━━━━━ DATA FOR THE TASK ━━━━━
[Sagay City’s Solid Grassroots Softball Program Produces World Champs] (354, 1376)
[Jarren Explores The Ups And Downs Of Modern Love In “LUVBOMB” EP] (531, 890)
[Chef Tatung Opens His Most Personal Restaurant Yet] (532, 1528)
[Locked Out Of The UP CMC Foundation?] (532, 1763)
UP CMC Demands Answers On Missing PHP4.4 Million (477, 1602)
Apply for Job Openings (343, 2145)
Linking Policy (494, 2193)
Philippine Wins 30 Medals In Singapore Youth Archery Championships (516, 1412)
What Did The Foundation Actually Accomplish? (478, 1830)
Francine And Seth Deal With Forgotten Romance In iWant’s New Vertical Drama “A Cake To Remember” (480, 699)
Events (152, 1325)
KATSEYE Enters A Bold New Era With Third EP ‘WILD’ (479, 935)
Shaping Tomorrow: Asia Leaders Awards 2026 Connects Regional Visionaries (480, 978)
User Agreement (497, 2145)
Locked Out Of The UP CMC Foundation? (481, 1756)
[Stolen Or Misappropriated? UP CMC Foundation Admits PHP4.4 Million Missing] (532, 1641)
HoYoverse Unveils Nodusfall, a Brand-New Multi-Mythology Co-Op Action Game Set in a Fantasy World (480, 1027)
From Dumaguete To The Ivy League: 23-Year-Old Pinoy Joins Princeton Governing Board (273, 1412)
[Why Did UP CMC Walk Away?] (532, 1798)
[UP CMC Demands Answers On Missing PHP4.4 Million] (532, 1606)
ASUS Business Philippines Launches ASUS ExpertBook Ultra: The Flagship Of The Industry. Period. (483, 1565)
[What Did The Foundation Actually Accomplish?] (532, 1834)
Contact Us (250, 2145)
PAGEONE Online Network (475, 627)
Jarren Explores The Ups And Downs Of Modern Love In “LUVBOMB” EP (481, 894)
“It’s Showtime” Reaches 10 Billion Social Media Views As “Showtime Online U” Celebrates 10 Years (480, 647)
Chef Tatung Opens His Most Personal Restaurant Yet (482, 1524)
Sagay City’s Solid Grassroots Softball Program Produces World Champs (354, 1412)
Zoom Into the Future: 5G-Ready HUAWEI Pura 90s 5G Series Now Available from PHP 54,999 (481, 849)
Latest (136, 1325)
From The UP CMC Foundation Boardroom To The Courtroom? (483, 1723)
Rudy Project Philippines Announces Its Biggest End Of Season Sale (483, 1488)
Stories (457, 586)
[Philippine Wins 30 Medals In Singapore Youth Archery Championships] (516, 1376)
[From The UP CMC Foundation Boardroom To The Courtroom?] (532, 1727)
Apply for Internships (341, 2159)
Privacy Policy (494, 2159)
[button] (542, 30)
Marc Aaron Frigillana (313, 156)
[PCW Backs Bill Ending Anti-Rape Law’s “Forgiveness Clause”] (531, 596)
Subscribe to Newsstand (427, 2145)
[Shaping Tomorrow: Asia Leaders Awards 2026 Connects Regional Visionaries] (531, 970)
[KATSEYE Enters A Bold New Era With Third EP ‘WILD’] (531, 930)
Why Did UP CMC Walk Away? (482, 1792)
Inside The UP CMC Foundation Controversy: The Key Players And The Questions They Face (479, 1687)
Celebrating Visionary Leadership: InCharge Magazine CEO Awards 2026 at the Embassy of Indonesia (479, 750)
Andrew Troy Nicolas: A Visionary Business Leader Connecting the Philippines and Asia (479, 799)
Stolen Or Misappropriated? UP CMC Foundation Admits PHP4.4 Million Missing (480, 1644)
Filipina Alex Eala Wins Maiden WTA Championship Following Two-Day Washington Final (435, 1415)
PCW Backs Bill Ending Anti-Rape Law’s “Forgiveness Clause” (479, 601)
━━━━━
TASK BRIEF:
Out of the records above, pick each line that contains the string "Sagay".

ANSWER TO THE PROBLEM:
[Sagay City’s Solid Grassroots Softball Program Produces World Champs] (354, 1376)
Sagay City’s Solid Grassroots Softball Program Produces World Champs (354, 1412)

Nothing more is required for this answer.